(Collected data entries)
-- -- --

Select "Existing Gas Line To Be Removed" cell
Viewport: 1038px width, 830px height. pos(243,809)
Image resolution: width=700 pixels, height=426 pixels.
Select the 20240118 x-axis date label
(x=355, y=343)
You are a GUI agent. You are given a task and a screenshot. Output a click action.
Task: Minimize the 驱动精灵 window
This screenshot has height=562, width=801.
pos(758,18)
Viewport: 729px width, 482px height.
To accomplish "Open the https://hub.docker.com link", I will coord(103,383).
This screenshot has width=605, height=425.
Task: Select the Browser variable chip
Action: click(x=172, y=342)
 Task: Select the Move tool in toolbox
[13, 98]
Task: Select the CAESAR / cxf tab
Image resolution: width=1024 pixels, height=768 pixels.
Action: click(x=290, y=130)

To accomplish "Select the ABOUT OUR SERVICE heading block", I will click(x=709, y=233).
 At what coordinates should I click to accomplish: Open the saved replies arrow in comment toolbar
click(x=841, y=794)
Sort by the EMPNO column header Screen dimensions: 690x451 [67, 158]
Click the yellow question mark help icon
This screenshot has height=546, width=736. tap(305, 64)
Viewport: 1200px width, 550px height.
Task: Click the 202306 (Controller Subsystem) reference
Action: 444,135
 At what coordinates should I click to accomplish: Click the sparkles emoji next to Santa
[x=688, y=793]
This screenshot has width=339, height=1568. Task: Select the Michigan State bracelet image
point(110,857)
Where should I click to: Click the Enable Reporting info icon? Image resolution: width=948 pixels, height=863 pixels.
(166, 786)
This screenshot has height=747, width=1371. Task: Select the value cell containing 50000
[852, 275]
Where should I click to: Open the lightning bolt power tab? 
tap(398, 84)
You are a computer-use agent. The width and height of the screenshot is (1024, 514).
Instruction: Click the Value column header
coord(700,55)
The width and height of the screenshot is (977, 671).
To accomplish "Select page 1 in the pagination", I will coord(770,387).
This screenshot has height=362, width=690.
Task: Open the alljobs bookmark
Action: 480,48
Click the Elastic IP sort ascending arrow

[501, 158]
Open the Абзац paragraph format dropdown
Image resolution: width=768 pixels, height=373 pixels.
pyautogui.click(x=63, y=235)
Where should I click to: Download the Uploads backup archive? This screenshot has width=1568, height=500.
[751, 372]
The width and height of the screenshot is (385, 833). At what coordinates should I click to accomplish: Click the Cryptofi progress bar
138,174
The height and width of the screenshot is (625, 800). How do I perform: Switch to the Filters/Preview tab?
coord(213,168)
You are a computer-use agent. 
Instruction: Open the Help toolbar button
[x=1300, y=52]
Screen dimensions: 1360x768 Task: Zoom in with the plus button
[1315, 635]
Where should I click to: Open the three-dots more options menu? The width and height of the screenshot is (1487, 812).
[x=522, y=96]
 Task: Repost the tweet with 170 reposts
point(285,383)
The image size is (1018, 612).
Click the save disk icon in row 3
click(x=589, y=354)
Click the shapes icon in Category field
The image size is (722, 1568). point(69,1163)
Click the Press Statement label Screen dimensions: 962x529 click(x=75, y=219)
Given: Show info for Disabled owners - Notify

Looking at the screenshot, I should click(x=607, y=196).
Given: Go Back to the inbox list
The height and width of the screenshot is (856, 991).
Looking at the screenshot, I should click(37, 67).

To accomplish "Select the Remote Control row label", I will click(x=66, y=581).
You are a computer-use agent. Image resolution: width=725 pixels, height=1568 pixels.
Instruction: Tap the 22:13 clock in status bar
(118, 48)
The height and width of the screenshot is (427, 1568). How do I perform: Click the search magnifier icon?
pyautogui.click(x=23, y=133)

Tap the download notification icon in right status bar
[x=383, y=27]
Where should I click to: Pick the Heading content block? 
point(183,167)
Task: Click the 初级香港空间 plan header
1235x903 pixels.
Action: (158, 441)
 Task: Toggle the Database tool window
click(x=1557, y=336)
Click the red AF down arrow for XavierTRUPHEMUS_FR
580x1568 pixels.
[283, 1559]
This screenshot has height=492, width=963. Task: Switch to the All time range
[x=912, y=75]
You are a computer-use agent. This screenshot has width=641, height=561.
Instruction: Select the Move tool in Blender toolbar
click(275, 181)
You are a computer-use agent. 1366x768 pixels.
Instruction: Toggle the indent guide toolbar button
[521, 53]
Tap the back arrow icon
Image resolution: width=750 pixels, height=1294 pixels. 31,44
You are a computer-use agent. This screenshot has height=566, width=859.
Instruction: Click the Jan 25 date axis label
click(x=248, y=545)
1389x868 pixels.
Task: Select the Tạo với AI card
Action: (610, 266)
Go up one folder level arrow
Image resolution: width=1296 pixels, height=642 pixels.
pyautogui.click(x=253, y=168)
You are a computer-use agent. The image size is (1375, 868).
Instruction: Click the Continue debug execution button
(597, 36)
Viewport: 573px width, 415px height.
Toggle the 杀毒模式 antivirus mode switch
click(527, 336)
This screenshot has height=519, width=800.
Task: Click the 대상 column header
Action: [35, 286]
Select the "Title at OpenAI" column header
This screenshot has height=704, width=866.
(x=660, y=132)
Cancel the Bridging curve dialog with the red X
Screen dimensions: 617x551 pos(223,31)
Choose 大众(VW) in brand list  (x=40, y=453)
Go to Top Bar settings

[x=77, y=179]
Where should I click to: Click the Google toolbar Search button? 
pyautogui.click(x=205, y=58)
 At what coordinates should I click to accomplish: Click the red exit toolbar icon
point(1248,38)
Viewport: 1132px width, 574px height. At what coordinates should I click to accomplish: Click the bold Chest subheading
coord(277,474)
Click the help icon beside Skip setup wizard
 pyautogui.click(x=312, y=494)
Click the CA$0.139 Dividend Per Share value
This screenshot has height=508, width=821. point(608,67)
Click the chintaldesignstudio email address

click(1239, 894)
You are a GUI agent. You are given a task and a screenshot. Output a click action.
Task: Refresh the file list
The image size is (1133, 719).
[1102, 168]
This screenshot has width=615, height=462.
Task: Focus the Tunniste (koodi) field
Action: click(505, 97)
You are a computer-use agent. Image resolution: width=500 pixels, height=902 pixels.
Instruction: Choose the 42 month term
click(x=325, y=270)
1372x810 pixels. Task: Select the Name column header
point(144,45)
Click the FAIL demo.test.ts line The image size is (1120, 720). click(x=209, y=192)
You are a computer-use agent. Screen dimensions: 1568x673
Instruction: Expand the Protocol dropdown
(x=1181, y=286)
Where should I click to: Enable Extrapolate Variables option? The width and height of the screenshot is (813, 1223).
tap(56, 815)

-- -- --

Assignment → There is a run of lines above from the one with "The height and width of the screenshot is (427, 1568)." to the one with "Task: Click the 初级香港空间 plan header"; print exactly that run, both ends included, and nothing else.

Answer to this problem →
The height and width of the screenshot is (427, 1568). How do I perform: Click the search magnifier icon?
pyautogui.click(x=23, y=133)

Tap the download notification icon in right status bar
[x=383, y=27]
Where should I click to: Pick the Heading content block? 
point(183,167)
Task: Click the 初级香港空间 plan header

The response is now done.